Gençliği sıkıntılı bir döneme denk gelmişti. O dönemde zaten yeni yerleşmeye başlayan siyasal sistem, bir de savaşla mücadele etmek zorundaydı. Çok genç yaşta çalışmaya başladı; çünkü II. Dünya Savaşı'nın SSCB üzerindeki etkileri gençleri de etkiliyordu, yetişkinler savaşta olduklarından, gençlere büyük iş düşüyordu. On dört yaşında köyündeki sekreterliğe girdi. Burada tarım makinelerinin sayımı, vergi tahsildarlığı gibi işlerde çalıştı.

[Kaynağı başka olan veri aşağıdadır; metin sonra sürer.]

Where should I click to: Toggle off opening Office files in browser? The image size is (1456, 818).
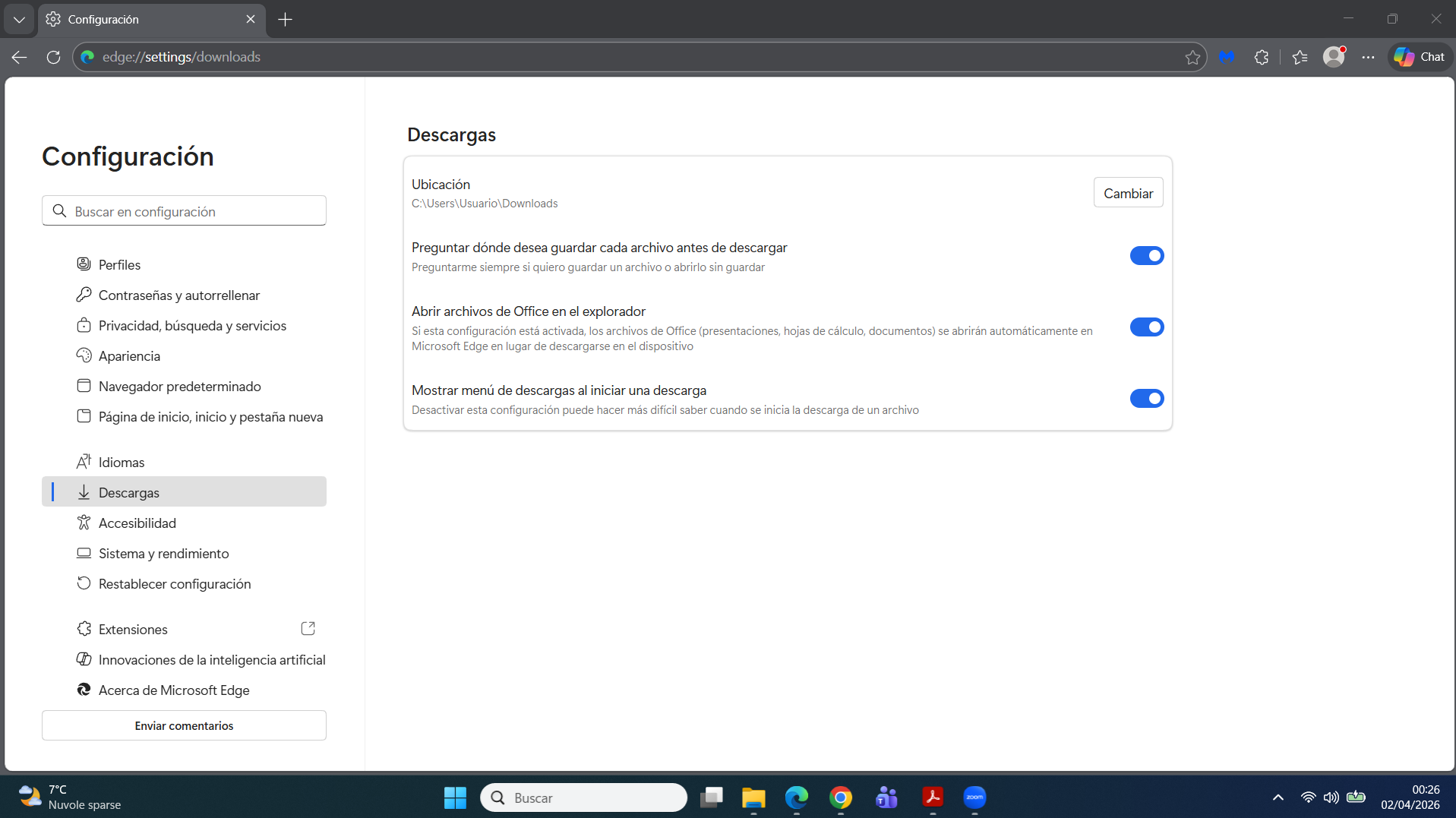click(x=1147, y=327)
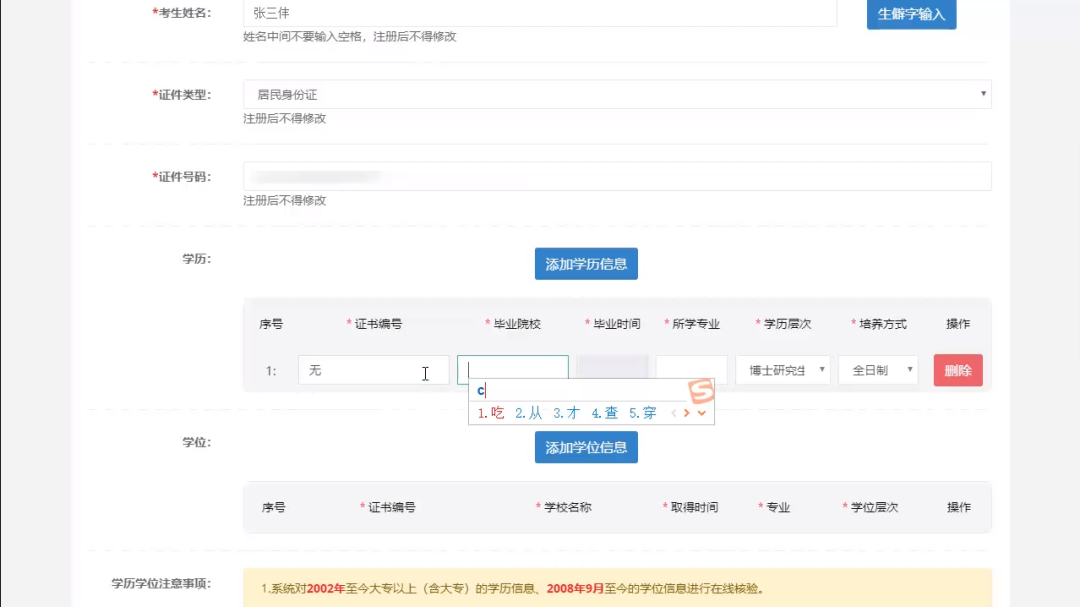
Task: Click the 所学专业 input field
Action: click(x=691, y=370)
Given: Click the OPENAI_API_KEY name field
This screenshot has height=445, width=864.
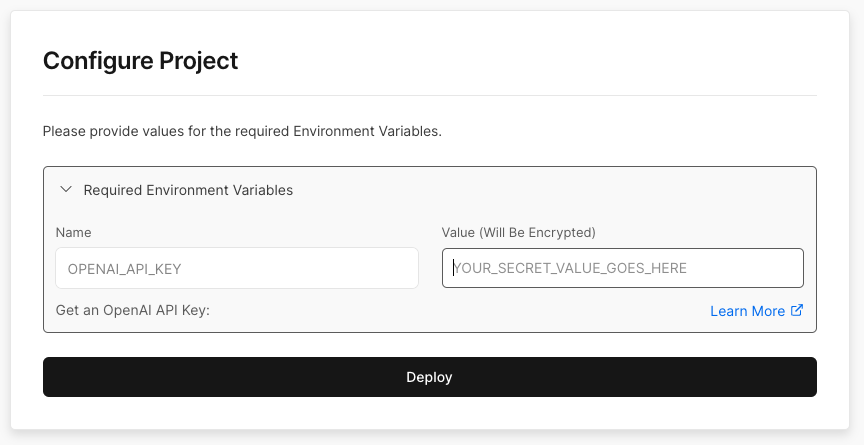Looking at the screenshot, I should point(236,268).
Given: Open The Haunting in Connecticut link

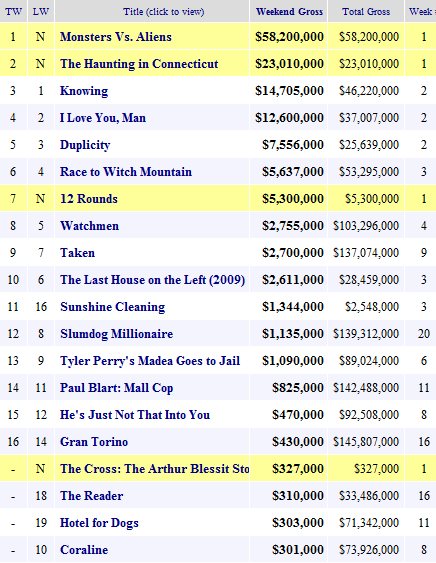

Köyünden, Kazakistan'a giderek Cambul Veterinerlik Teknik Okulu'nda okudu. Daha sonra şimdiki Kırgızistan'ın başkenti olan Bişkek'e giderek burada Frunze Tarım Enstitüsü'nde öğrenimine devam etti. Ardından Maksim Gorki Edebiyat Enstitüsü'ne geçti ve 1956 ile 1958 yılları arasında Moskova'da okudu.
Yazmaya bu yıllarda Pravda gazetesinde başladı. Ardından, yazdığı eserleriyle üne kavuştu ve 1957 yılında Sovyet Yazarlar Birliği'ne üye kabul edildi. 1963'te Lenin Ödülü'nü aldı. Yapıtları yüz ellinin üstünde dile çevrildi. 1990-1994 yıllarında Sovyetler Birliğini ve Rusya Federasyonunu, sonra ise 2008 yılına kadar Kırgızistan Cumhuriyetini büyükelçi olarak temsil etti.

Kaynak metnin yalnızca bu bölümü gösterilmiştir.